To właśnie ta muzyczna historia rodzinnego miasta Jimmie’go stała się podstawą jego artystycznej drogi i główną inspiracją w jego karierze. Jego głos najczęściej porównywany jest do Stevie’ego Wondera, Seala i Lenny’ego Kravitza. Odnajduje się w wielu gatunkach i znakomicie łączy rythm and blues, soul, z rockowym brzmieniem i mainstreamowym popem. W jego repertuarze nie przypadkiem pojawiają się takie utwory jak „Sex on fire” Kings of Leon czy „Kiss of the rose” Seala.
Wilson po raz pierwszy zadebiutował w Europie jako gwiazda musicalu,,SISTERELLA”, który był uwspółcześnioną wersją „Kopciuszka”. Twórcą spektaklu był wspomniany Michael Jackson. Przedstawienie miał swoją premierę w Los Angeles; w Europie, wystawiane było m.in. w Austrii oraz Niemczech. Jimmie zagrał tam główną rolę męską – Prince’a Jeana Luca. Po intensywnym tournée z musicalem, Jimmy zdecydował pozostać w Niemczech i kontynuować swoją karierę muzyczną na Starym Kontynencie.

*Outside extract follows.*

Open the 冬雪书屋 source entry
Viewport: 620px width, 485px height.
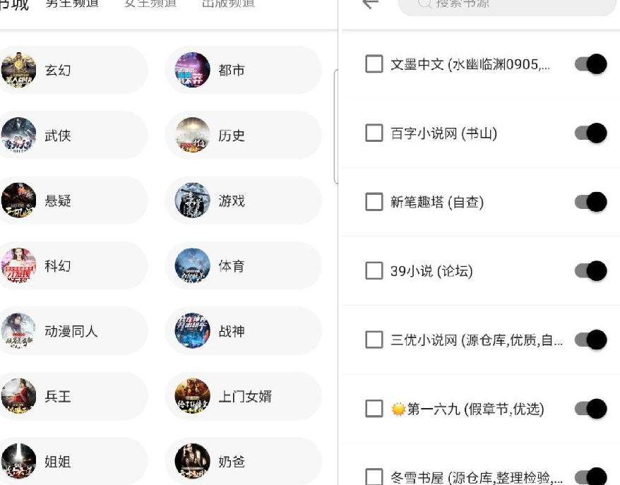(x=476, y=477)
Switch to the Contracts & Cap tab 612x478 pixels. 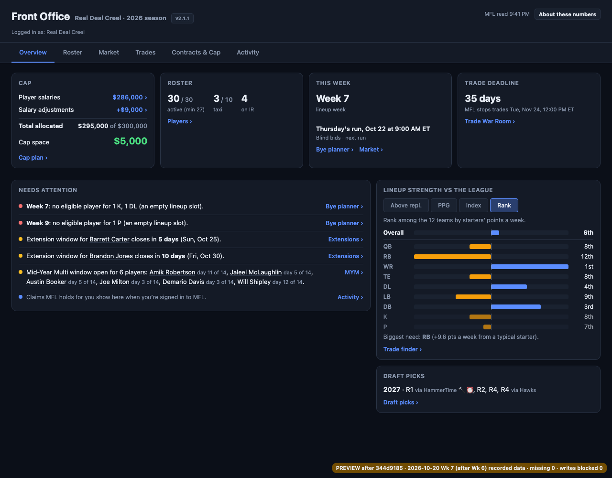click(196, 52)
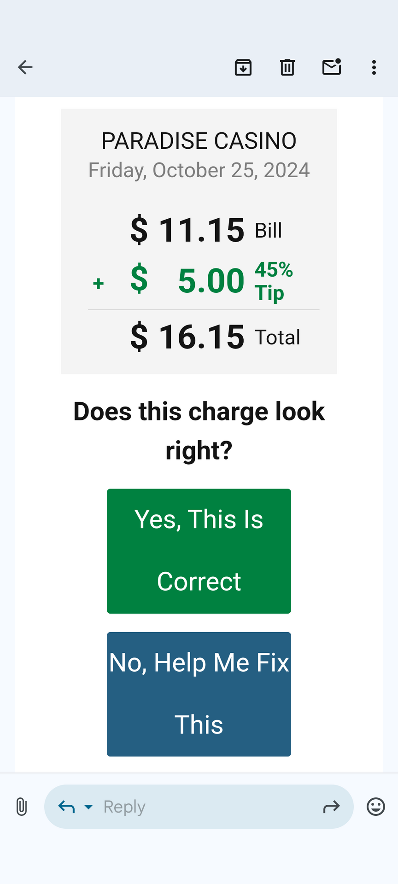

Wilson występował na całym świecie, w ponad 40 krajach i 5 kontynentach. W 2010 roku zagrał Baracka Obamę w musicalu „HOPE. The Obama Musical Story”.
W 2011 roku wystąpił po raz pierwszy w Polsce w muzycznym show „Must Be the Music”, docierając do półfinału z wokalistą Igorem Herbutem (LEMON). Tak rozpoczęła się jego sceniczna podróż nad Wisła. Przez ostatnią dekadę Jimmie zagrał niezliczoną ilość koncertów w całej Polsce. Ma na koncie mnóstwo występów zamkniętych m.in. 150 lat Hennessy oraz telewizyjnych w tym: „Dzień Dobry TVN” i „Jaka To Melodia”. Ma też za sobą występy na dużych festiwalach, w tym finał Eurowizji w 2017, który odbyła się w Kijowie w Ukrainie. Wraz z gwiazdą z San Marino, Valentiną Monettą z utworem „Spirit of the night” dotarli do półfinału konkursu.